Но как бы то ни было, а культура эллинская вообще так неэлементарна, так много–сложна, что, не противореча этой общей ее сложности, немыслимо говорить о фалесах и анаксимандрах с опрощением их до возможной лишь для малых ребят наивности. Да, впрочем, и жизнь детской души, нередко постигающей то, чего не разумеют взрослые, — эту жизнь знаем ли мы в ее действительной глубине и действительной много–гранности?

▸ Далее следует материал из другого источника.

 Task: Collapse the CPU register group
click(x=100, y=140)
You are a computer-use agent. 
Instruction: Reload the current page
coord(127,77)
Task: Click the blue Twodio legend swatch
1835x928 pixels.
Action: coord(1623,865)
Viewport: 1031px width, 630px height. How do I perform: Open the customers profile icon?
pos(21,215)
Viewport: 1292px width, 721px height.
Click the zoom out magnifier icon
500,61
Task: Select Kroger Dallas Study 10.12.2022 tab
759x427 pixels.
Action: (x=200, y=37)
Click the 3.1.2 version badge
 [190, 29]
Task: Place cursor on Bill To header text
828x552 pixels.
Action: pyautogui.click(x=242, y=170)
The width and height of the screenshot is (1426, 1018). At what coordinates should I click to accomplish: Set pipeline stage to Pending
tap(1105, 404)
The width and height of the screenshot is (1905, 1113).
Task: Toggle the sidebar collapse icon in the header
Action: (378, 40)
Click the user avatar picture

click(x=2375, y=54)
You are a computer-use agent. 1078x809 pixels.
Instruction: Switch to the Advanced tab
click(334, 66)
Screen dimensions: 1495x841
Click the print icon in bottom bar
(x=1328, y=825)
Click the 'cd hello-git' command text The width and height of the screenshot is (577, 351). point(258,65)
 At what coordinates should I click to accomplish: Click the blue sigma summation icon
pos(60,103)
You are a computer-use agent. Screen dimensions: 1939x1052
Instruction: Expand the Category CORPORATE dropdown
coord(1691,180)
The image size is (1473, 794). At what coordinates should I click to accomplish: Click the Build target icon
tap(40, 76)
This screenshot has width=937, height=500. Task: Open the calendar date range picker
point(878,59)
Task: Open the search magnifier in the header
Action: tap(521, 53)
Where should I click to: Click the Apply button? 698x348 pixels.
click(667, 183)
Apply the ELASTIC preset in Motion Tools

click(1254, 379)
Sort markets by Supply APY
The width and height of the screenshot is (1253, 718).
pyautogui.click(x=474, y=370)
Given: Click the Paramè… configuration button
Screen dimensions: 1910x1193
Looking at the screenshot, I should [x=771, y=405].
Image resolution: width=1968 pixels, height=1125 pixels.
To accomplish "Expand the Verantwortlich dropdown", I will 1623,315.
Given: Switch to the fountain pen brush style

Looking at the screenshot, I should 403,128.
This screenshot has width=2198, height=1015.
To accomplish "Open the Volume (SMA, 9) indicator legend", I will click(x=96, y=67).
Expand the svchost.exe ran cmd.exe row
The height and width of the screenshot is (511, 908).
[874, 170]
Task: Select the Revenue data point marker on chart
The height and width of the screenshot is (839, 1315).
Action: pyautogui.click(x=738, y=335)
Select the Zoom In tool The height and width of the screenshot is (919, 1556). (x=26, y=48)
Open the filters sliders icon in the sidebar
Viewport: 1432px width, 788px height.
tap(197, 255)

Неизначальностъ древней греческой истории

Доселе древность начатков греческой культуры, греческая пра–история была для нас только выводом из сложности эллинской жизни, предметом умозаключения. Но она — не только вывод, но и прямо свидетельствуется археологическими раскопками конца ХІХ–го и начала ХХ–го веков. Чтобы подойти к тому, что пока, при теперешнем состоянии знаний, можно было бы счесть за первичные слои античной культуры, надо отступить назад еще, по крайней мере, на столько же веков от времени возникновения философии (Ѵ–ый век до P. X.), на сколько мы отступаем от настоящего времени до времени ее возникновения; иными словами, эпоха возникновения философии лежит приблизительно в середине между началом эллинской культуры и нашим временем. Да, археология открыла значительно более 25–ти веков античной культуры до начала философии, т. е. до ѴІ–го века (до P. X.). И это открытие совершилось так головокружительно быстро, что мы до сих пор не можем понять, как же быть с историей философии. Ведь в течение каких‑нибудь трех десятилетий (начало открытий Шлимана в Илионе относится к 70—80–м годам XIX–го века, а исследования Эванса на Крите, начатые в 1–й год ХХ–го века, и раскопки Гомолля и Голло на о–ве Делосе, начатые в 3–й год ХХ–го века, еще далеко не закончены){1216}, — в течение каких‑нибудь трех десятилетий исторические горизонты науки расширились на верных три тысячелетия. И то, что принималось за terminus a quo истории, само оказалось terminus ad quern почти что трехтысячелетней истории. Стоит ли отмечать, что тут переворачивается вверх ногами все прежнее понимание античного мышления? А Вы, конечно, и без нарочитых указаний поймете, в каком нелепом положении находится современный исследователь истории древней философии.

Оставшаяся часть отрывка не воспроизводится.